Even though some local physicians have temporarily run out of the first series of vaccinations, the Del Norte County Health Department is still receiving shipments.
“We’re getting small, sporadic amounts,” said Del Norte County Emergency Services Manager Cindy Henderson. “We are pushing them out to physicians with high-risk patients that are running low.”
Unlike seasonal flu vaccinations, which even pharmacies can order and distribute, the first swine flu vaccinations were delivered only to medical clinics and the county health department. The county then distributes most of its allotment to physicians.
Currently vaccines are only being given to people in high-risk categories.
That includes caregivers for babies 6 months and younger, pregnant women and health-care providers.
 Supplies of the vaccine are stored in a refrigerator at the Health Department. The Daily Triplicate/Bryant Anderson While vaccinations for people in lower-risk categories have not arrived, Henderson said Tuesday she wanted to reassure community members in the high-risk categories that vaccinations are still available.

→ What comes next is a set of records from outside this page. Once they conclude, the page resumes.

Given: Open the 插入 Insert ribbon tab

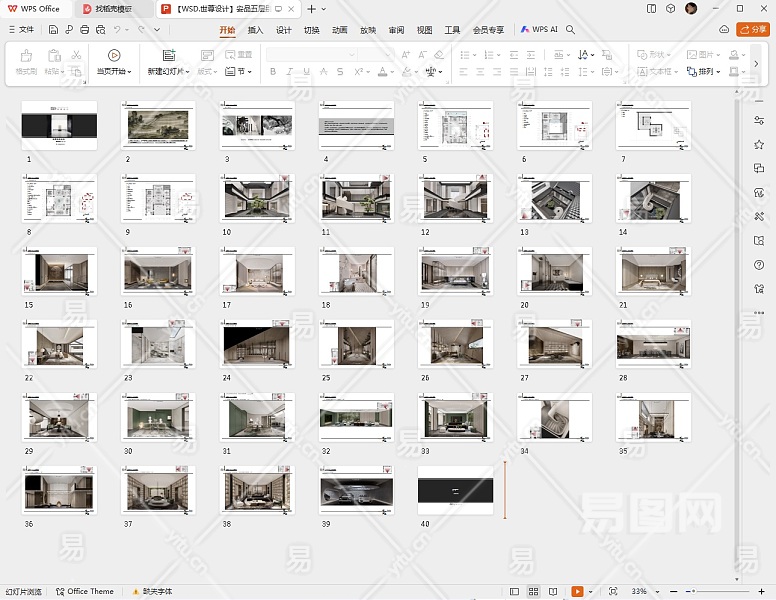Looking at the screenshot, I should (x=256, y=30).
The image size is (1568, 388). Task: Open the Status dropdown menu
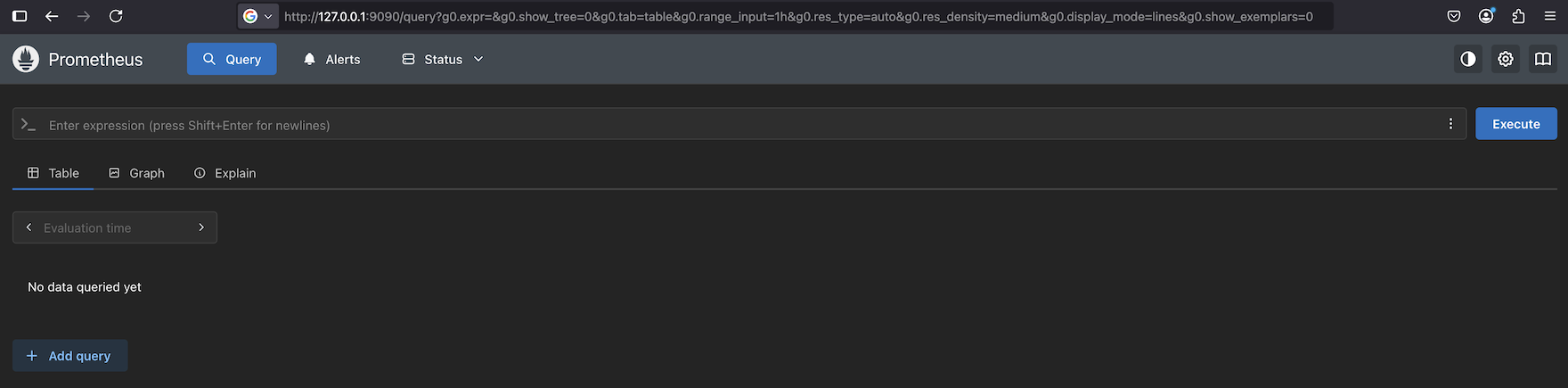[443, 59]
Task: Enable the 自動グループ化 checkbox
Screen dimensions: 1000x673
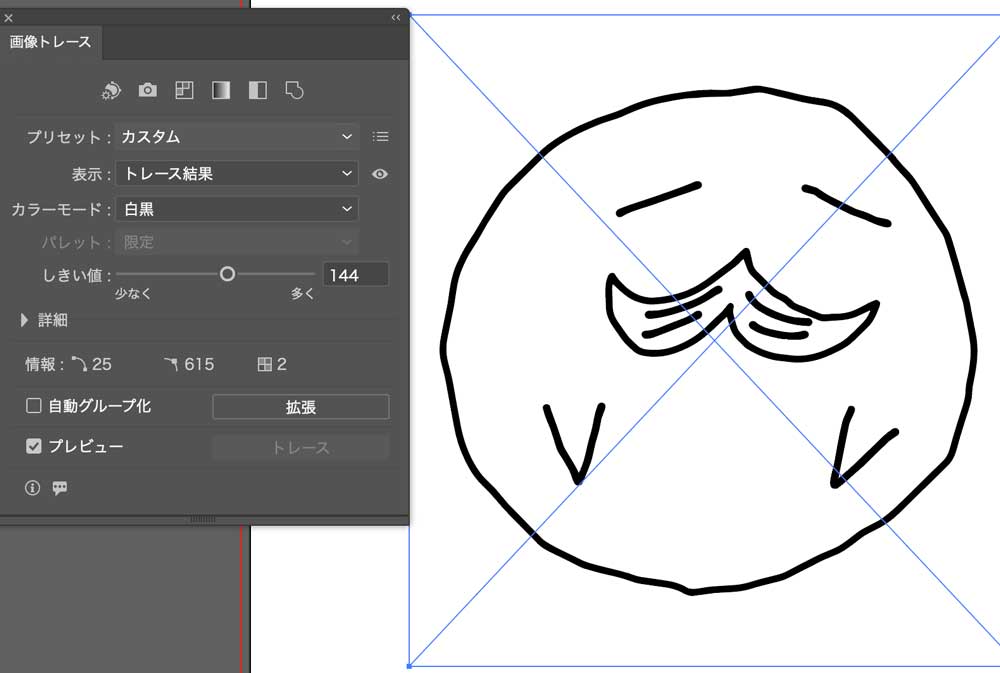Action: (34, 406)
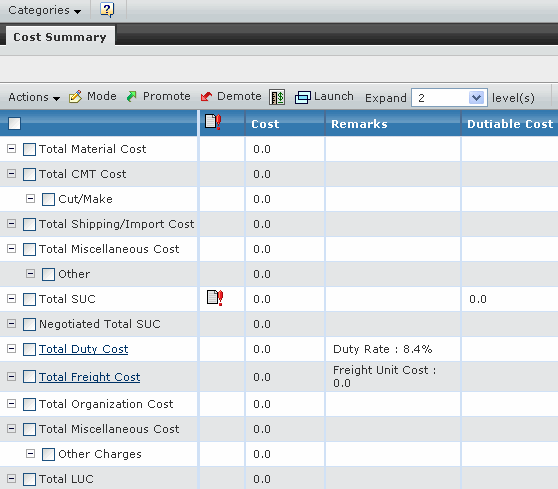This screenshot has height=489, width=558.
Task: Click the Mode pencil icon
Action: click(75, 96)
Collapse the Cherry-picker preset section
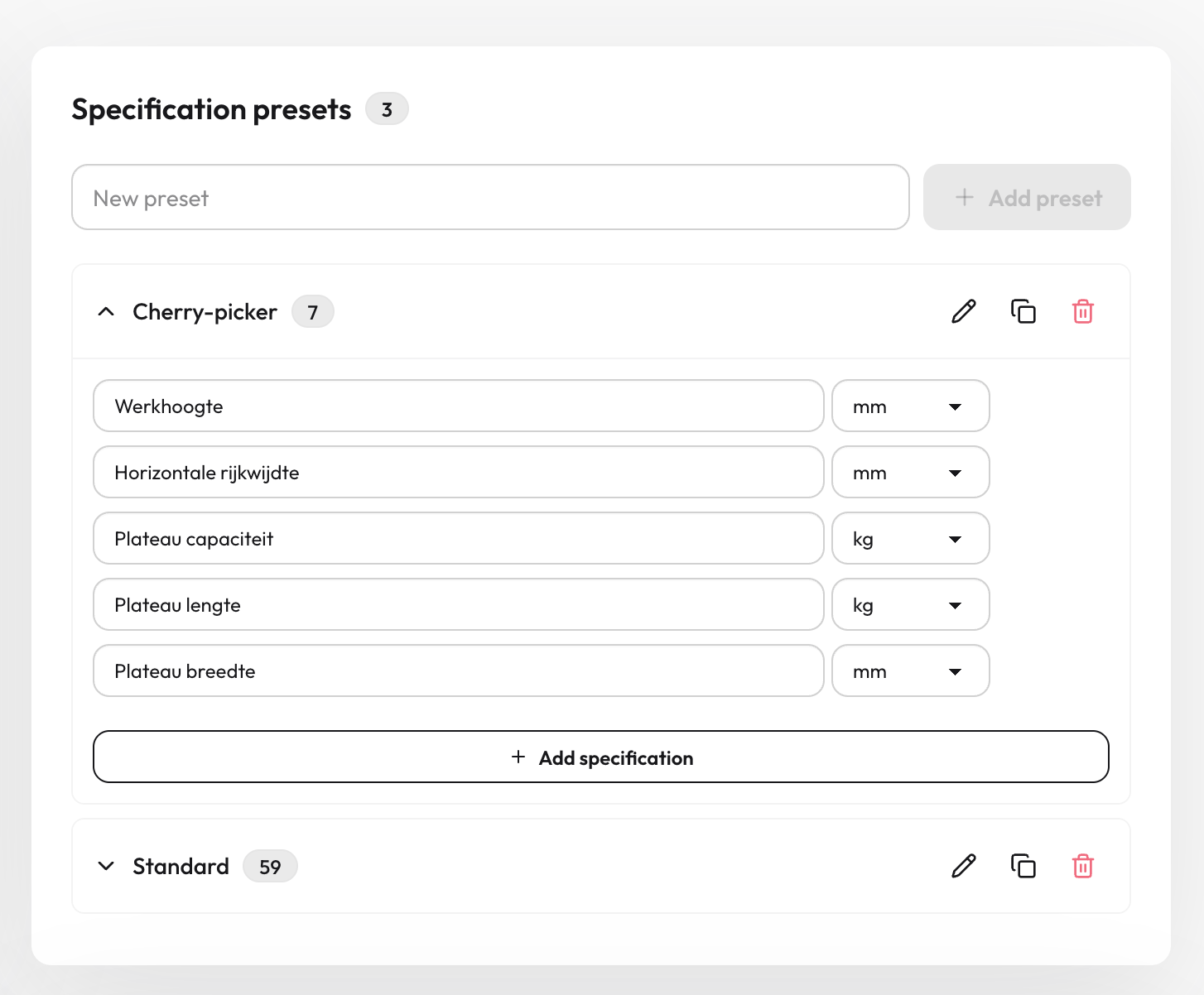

“We received 600 more vaccines Monday,” Henderson said. “We will be making sure that they get to the community members at the highest risk.”
Henderson said that when large numbers of vaccinations start coming in, she plans on holding vaccination clinics at Del Norte County schools much the same way the Health Department and Del Norte Office of Emergency Services did for the seasonal flu.
The seasonal flu clinics provided free vaccinations for students and their families, and were primarily run by volunteers.
Due to a high number of calls swamping both the Health Department and local clinics, Henderson has set up a Flu Hotline number.
“We opened the hotline yesterday,” Henderson said Tuesday. “It’s all
about the vaccine and what to look for. There is a nurse that will
answer any flu related question.”
The hotline number is 465-0319 and it will be staffed with a nurse from 8 a.m. to noon and 1 to 5 p.m. Monday through Friday.
“We want people not to panic,” Henderson said. “The H1N1 virus is
not a death sentence. Most people get sick for five or so days and then
return to work just fine.”
Pregnant women are one of the highest risk categories, which poses a
problem because the version of the vaccine intended for pregnant women
isn’t going to be available until Dec. 1, Henderson said.
The vaccines currently available contain a small amount of preservative, which some people fear causes autism.
According to Henderson and health care professionals, however, there
is not a single scientific study that actually documents the link
between vaccinations and autism.
But because of public worry over the possibility, the Centers for
Disease Control started requiring vaccinations for pregnant women and
children under 3 to be preservative-free in 2004.
That has changed for the swine flu season.
“The Center for Disease Control has released a waiver to all OBGYN’s
because they think that the risk of the vaccine is far less than the
risk of swine flu,” Henderson said in a previous interview.
Most doctors in town have been giving the currently available vaccine to their pregnant patients if requested, she said Tuesday.